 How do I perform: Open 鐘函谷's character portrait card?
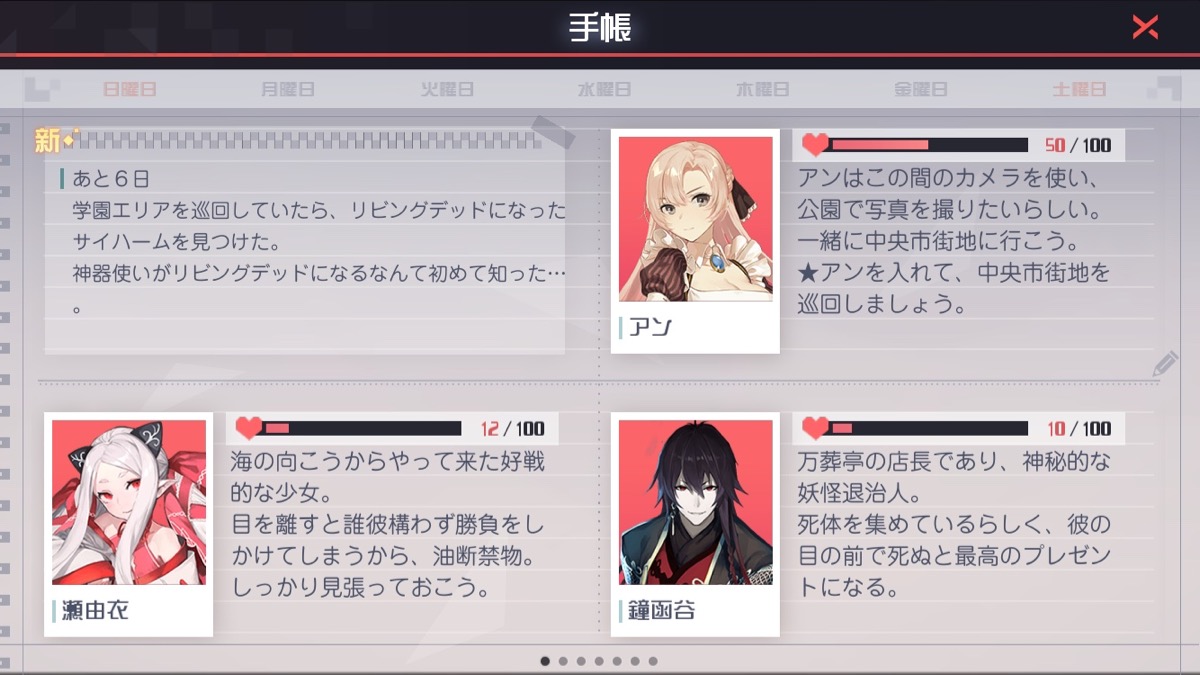[695, 524]
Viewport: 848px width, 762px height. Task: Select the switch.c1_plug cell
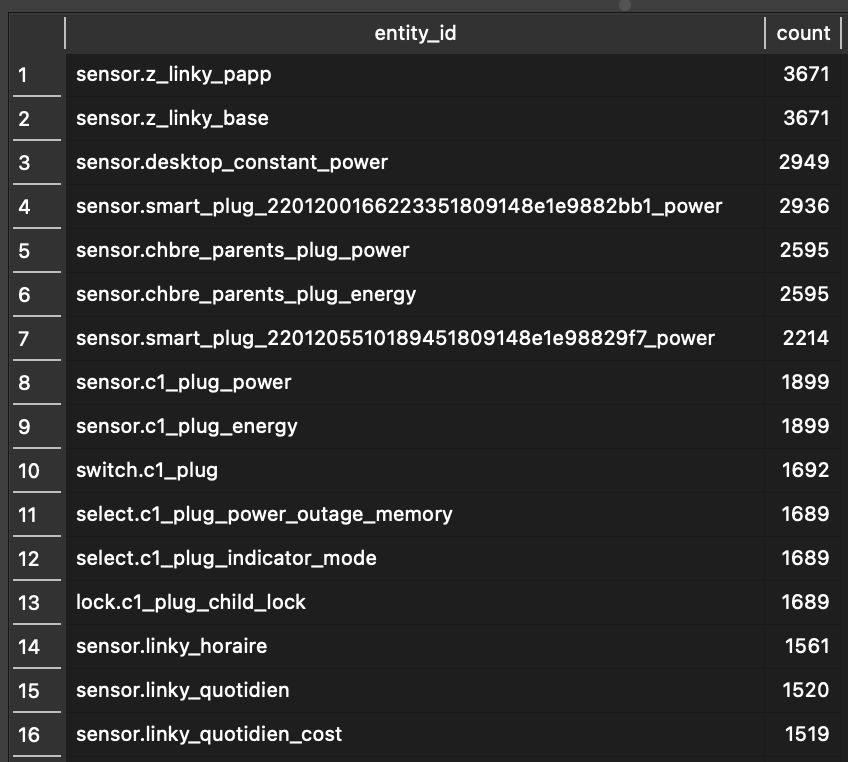(415, 471)
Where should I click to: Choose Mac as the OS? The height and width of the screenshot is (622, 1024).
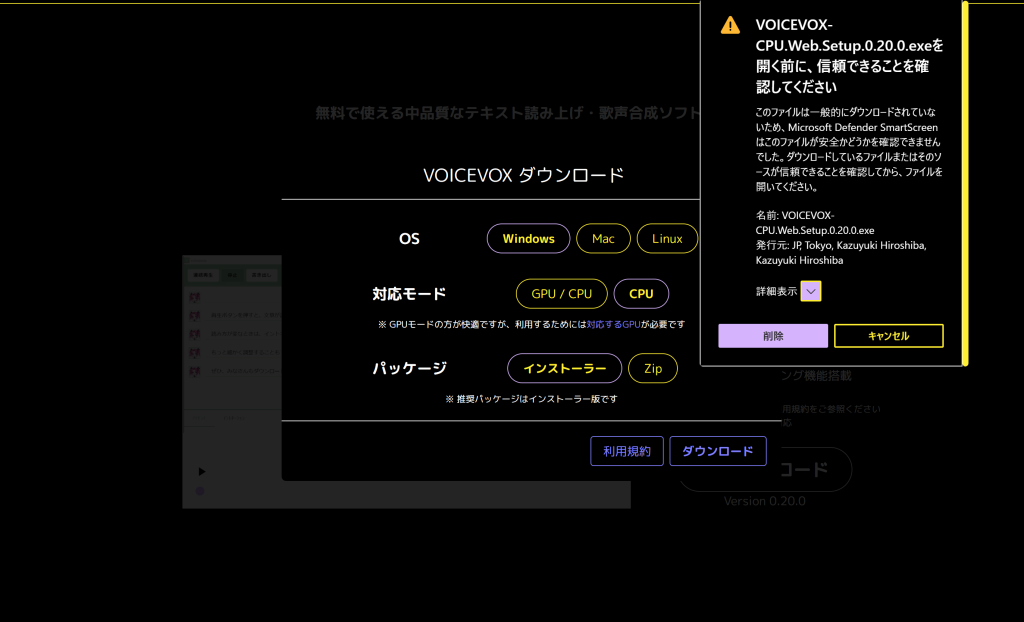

*Task details*. Write out the full listing verbatim, excluding its pictures.

*Completed task*.
 How do I perform: Open 鐘函谷's character portrait card?
[695, 524]
Viewport: 848px width, 762px height. Task: Select the switch.c1_plug cell
(415, 471)
Where should I click to: Choose Mac as the OS? The height and width of the screenshot is (622, 1024).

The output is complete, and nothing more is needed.